At the line containing "This screenshot has height=1600, width=717.", begin setting down the entries exactly, and stop only after the last line.

[Saved entries]

----------

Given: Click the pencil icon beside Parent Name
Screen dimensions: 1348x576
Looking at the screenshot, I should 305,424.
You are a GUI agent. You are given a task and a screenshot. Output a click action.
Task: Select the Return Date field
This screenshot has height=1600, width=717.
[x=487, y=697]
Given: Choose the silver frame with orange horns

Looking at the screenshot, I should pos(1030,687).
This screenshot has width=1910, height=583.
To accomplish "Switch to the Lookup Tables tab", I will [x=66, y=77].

----------

__TASK SOLUTION__:
This screenshot has height=1600, width=717.
[x=487, y=697]
Given: Choose the silver frame with orange horns

Looking at the screenshot, I should pos(1030,687).
This screenshot has width=1910, height=583.
To accomplish "Switch to the Lookup Tables tab", I will [x=66, y=77].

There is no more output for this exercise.